• _EXERCISE TASKS_:
1. Answer from the forum thread, one line per question: (a) Which make does the opening sentence call the best? (b) What kind of wheels does ibiza55 say he is not a fan of? (c) What name does Beau Technique use when thanking unique detail?
2. In one to three sentences, explain why, according to the forum thread, Beau Technique is now less helpful than he used to be.
3. Extend the forum thread past its last reply.
— START SOURCE —
I still feel the best is Noble myself having worked on a boat load of them but Aston's do certainly have some stage dramatics about them.



EVO6RSS said:


> Stunning work chap.. Absolutely stunning..


:thumb:



ronwash said:


> Fantstic,just fantastic work!.


Cheers.



Jonny_R said:


> stunning work and motor mate! thanks for sharing


My pleasure. Thanks.


----------



## SBM

Thanks again for sharing this stunning car and your perfection of work upon it. Your attention to detail clearly extends to this wonderful forum as you take the time to reply to all the posts. Very much appreciated by me for one for sure :thumb::thumb::thumb:


----------



## Beau Technique

SBM said:


> Thanks again for sharing this stunning car and your perfection of work upon it. Your attention to detail clearly extends to this wonderful forum as you take the time to reply to all the posts. Very much appreciated by me for one for sure :thumb::thumb::thumb:


Had some time out from DW but decided to get stuck in again as it seems to of been losing some of its old spark hence a few others jumping back on the horse to. I try reply to everyone though some slip through the net. Now a days I tend to keep my cards close to my chest so not as helpful as I was due to a few taking liberties of good nature. Glad you enjoyed the pictures.


----------



## unique detail

I wouldnt expect anything less Scott lovely motor and stunning work.


----------



## Mark R5

Stunning car. Love those wheels


----------



## Beau Technique

unique detail said:


> I wouldnt expect anything less Scott lovely motor and stunning work.


Thank you kindly Andy.



Mark ST said:


> Stunning car. Love those wheels


It is that :thumb:


----------



## ibiza55

Not a fan of balck cut wheels, but the car is stunning, probably the best car they've made.


----------



## JJstiuk

That looks so good.


----------



## Nobski

Very nice :thumb:


----------



## TheMattFinish

Top work dude! Stunning motor


----------



## Beau Technique

ibiza55 said:


> Not a fan of balck cut wheels, but the car is stunning, probably the best car they've made.


Certainly quality built but I thought the violent carbon was a real nice machine.



JJstiuk said:


> That looks so good.


:thumb:



Nobski said:


> Very nice :thumb:


Cheers.
— END SOURCE —
— START EXCERPTED RECORDS —
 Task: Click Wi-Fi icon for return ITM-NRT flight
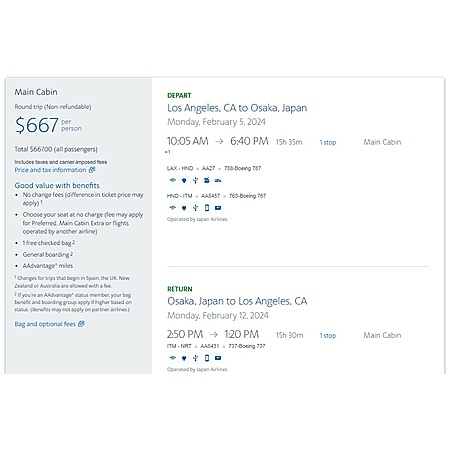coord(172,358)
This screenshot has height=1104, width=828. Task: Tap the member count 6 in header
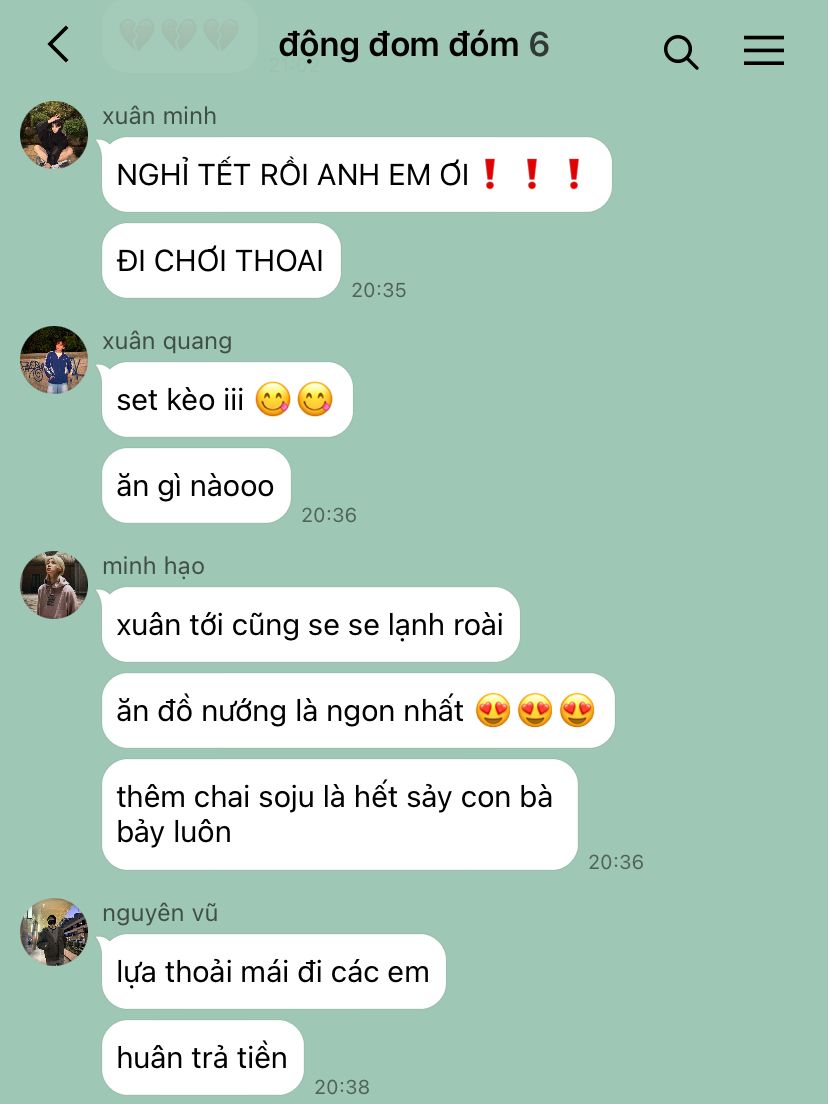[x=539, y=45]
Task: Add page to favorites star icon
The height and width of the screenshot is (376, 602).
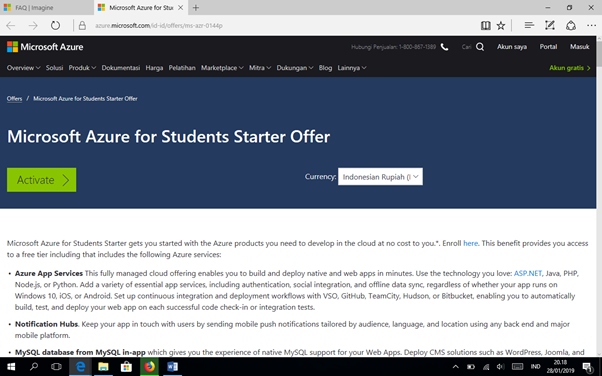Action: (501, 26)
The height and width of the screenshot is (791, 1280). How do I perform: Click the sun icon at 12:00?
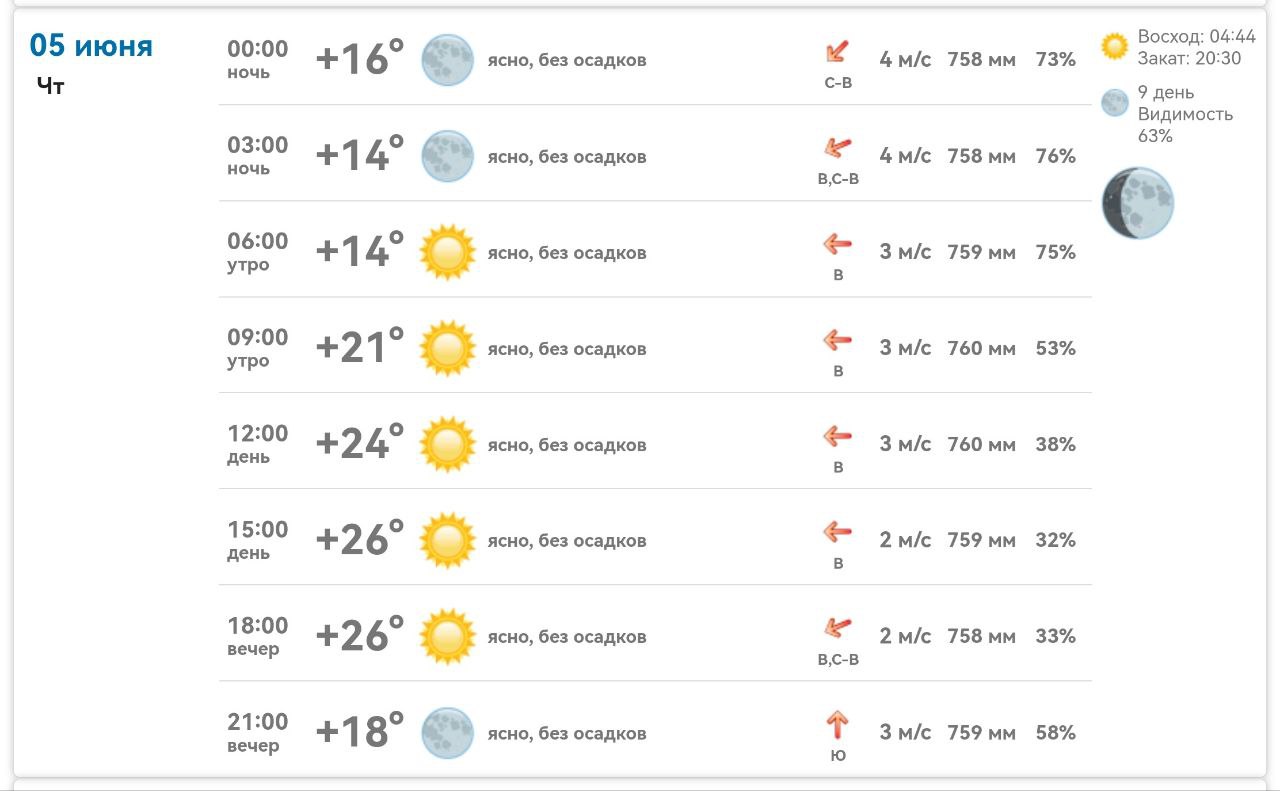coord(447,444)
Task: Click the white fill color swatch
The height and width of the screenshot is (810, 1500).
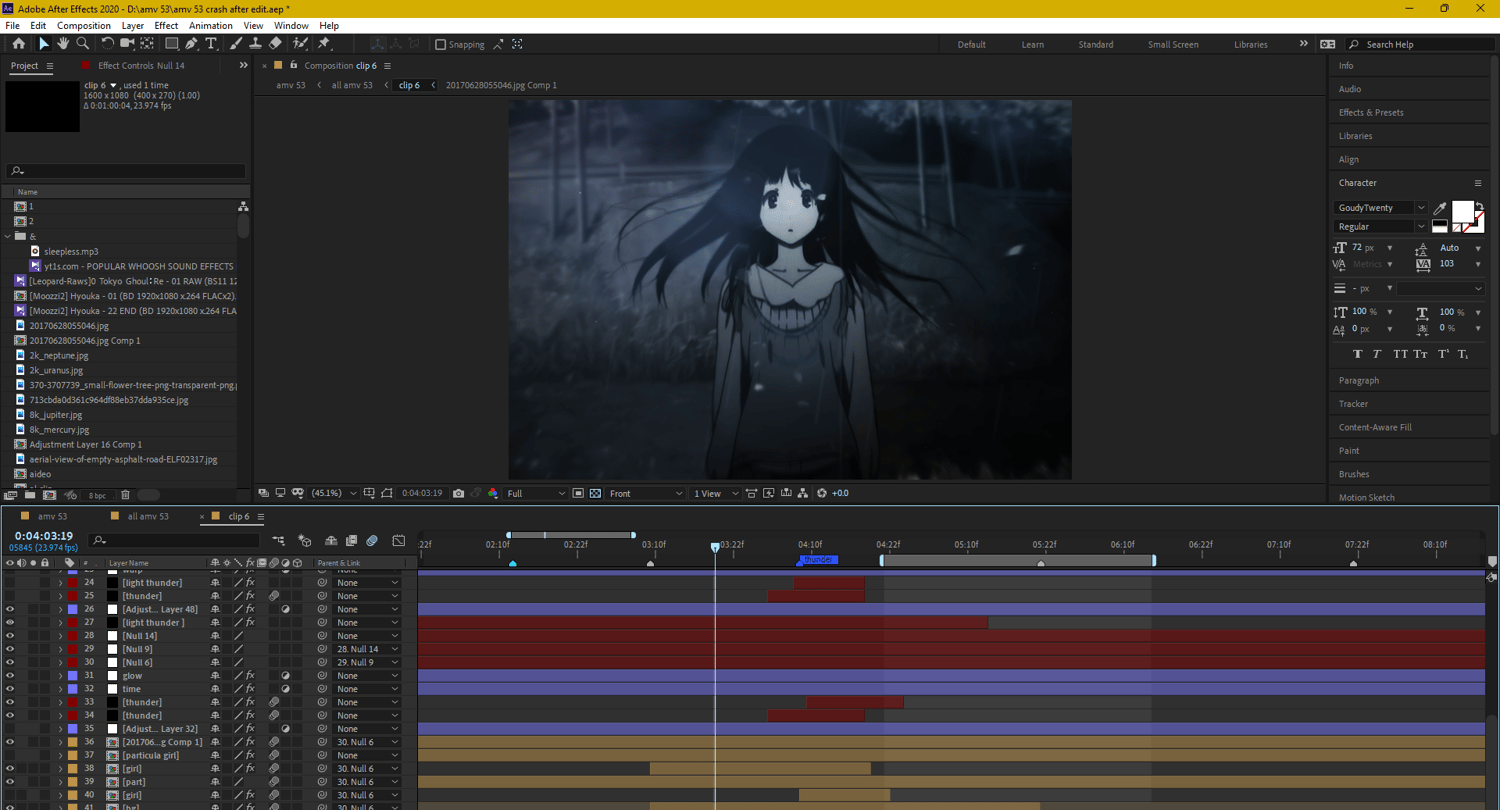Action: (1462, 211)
— END EXCERPTED RECORDS —
• _ANSWERS BY TASK_:
1.
(a) Noble
(b) Black cut wheels
(c) Andy

2. He says he now keeps his cards close to his chest. This is because a few people took liberties with his good nature.

3.
mattthomas said:


> Top work dude! Stunning motor


Thanks Matt.


----------



## taz007

Drool, just a lovely example. Nice work.


----------



## Starbuck88

Didn't even know they did a Bond edition DB9, very nice work and beautiful car!


----------



## Senninha

DB9 = great before you started

Result of your skills = perfection on wheels

And for me the stand out finish to the alloys was the cherry on top

May I ask which product you used to seal the alloys please? I've just had my Ftype alloys refinished by Lepsons and would like to seal them before too many miles. Thanx in advance


----------



## Beau Technique

taz007 said:


> Drool, just a lovely example. Nice work.


Thanks.



Starbuck88 said:


> Didn't even know they did a Bond edition DB9, very nice work and beautiful car!


Yes, Very limited edition. Great car.



Senninha said:


> DB9 = great before you started
> 
> Result of your skills = perfection on wheels
> 
> And for me the stand out finish to the alloys was the cherry on top
> 
> May I ask which product you used to seal the alloys please? I've just had my Ftype alloys refinished by Lepsons and would like to seal them before too many miles. Thanx in advance


Thank you. I used the SiRamik HR and Ultima on the wheels.


----------



## Mumbles

Stunning! :buffer:

Chris


----------



## hjy8074

Awesome!


----------



## Beau Technique

Mumbles said:


> Stunning! :buffer:
> 
> Chris


Thanks Chris.



hjy8074 said:


> Awesome!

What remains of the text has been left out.